Problem -
Please copy out the entries below exactly, beginning with the line that contains "El renting gana" and ending with the line that contains "Sí, agrégame a", and include nothing outside that span.
===== Supplied data =====
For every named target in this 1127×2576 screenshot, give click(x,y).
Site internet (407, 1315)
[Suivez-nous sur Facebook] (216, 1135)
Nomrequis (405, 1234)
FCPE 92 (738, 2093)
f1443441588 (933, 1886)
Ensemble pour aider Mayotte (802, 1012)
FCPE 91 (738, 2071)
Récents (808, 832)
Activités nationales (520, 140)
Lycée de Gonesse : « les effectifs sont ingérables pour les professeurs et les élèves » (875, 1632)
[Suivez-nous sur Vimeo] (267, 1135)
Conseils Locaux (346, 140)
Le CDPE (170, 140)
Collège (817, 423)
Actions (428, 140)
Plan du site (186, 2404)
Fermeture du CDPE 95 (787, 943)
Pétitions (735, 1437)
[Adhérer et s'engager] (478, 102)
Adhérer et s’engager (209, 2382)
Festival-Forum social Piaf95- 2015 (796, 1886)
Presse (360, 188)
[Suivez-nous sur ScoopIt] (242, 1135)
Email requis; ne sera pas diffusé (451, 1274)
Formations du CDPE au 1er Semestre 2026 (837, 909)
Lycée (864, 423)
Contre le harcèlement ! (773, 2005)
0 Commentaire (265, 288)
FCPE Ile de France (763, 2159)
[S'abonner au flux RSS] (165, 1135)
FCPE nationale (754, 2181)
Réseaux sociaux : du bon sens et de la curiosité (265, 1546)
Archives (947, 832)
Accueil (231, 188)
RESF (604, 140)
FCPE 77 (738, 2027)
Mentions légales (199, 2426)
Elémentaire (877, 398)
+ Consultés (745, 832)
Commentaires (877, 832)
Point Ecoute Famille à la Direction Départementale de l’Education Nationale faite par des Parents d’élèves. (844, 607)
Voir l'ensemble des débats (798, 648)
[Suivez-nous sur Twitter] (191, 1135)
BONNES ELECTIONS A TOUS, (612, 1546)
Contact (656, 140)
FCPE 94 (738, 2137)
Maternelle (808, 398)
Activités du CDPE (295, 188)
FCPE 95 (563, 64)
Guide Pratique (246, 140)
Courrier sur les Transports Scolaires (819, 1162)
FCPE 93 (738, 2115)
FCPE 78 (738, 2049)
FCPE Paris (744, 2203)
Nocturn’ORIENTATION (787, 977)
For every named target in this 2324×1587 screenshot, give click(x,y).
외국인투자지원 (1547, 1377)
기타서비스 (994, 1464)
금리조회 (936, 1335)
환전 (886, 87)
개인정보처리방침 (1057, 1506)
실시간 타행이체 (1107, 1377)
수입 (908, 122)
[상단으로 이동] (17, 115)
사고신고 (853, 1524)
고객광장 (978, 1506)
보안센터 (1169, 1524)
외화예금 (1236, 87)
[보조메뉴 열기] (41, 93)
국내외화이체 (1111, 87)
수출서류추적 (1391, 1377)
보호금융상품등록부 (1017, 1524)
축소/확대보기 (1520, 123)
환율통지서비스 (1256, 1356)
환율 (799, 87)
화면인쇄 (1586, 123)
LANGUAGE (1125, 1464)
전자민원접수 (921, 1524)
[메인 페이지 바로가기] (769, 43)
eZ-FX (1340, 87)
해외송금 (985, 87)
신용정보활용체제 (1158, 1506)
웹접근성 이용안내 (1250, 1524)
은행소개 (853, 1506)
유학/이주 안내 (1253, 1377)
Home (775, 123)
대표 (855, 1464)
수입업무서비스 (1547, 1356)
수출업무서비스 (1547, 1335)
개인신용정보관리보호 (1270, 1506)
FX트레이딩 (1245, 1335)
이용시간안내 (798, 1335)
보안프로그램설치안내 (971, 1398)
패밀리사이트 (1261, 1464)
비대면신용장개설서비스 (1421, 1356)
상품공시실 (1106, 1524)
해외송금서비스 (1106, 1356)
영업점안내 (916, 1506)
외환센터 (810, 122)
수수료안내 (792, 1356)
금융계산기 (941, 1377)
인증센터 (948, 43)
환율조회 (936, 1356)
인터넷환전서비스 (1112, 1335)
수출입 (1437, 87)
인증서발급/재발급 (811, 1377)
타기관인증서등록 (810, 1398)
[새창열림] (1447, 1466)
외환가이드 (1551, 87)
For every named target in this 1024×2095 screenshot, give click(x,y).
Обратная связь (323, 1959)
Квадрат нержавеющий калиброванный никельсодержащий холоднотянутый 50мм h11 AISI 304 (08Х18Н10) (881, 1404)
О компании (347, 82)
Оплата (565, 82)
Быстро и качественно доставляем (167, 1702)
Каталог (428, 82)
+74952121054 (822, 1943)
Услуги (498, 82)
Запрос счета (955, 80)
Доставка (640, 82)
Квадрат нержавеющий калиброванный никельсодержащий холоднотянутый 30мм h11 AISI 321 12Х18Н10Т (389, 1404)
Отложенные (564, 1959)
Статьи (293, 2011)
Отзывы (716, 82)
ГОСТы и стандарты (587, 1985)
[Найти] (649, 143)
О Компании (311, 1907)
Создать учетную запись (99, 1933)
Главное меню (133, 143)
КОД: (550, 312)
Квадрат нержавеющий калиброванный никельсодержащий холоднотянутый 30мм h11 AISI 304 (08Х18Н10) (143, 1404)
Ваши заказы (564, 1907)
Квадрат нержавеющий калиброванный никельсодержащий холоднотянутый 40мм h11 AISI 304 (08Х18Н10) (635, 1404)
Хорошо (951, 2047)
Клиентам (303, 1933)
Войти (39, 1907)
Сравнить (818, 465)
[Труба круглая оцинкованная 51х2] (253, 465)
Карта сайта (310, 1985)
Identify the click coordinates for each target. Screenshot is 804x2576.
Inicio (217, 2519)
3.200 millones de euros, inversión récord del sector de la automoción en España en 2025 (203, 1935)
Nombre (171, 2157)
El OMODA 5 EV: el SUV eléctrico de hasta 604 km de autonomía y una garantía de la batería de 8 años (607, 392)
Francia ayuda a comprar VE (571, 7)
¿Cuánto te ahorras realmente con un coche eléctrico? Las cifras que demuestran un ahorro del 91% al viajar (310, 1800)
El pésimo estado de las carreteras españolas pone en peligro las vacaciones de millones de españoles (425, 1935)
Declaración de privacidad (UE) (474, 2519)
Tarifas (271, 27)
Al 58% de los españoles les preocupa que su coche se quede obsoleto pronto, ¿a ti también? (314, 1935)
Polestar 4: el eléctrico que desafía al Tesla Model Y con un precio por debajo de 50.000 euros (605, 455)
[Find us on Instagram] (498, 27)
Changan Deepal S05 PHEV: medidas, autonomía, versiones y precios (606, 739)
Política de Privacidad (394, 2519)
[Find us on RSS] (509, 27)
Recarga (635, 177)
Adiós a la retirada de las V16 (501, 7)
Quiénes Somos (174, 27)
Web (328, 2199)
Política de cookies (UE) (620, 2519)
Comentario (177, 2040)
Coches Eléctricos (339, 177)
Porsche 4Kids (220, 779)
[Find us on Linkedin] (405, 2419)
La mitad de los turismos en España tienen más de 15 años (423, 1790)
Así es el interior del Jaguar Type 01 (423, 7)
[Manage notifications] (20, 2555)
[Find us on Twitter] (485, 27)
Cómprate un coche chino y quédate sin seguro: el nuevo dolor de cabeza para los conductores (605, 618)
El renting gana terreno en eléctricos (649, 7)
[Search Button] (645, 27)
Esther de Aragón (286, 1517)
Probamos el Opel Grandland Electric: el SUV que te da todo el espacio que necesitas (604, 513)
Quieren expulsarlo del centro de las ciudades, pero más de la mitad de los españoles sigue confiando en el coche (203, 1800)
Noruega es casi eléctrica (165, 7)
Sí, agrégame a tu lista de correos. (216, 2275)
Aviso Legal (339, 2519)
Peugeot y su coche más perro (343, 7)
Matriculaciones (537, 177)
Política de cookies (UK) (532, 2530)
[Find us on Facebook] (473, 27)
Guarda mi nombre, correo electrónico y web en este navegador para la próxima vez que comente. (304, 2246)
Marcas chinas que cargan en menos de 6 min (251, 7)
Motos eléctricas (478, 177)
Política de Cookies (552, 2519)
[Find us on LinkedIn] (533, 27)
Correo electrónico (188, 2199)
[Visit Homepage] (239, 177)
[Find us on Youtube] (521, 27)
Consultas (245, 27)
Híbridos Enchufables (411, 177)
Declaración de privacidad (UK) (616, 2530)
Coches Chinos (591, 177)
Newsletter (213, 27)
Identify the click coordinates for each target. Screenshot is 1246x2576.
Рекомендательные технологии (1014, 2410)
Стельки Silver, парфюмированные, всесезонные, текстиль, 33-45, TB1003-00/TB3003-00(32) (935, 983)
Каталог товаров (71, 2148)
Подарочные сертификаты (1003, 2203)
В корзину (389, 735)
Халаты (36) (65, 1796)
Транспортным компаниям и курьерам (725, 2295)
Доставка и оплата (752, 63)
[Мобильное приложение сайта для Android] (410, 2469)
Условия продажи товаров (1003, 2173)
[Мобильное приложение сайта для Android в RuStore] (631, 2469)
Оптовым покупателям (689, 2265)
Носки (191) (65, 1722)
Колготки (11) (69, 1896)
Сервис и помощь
=====
Exercise response -
El renting gana terreno en eléctricos (649, 7)
[Search Button] (645, 27)
Esther de Aragón (286, 1517)
Probamos el Opel Grandland Electric: el SUV que te da todo el espacio que necesitas (604, 513)
Quieren expulsarlo del centro de las ciudades, pero más de la mitad de los españoles sigue confiando en el coche (203, 1800)
Noruega es casi eléctrica (165, 7)
Sí, agrégame a tu lista de correos. (216, 2275)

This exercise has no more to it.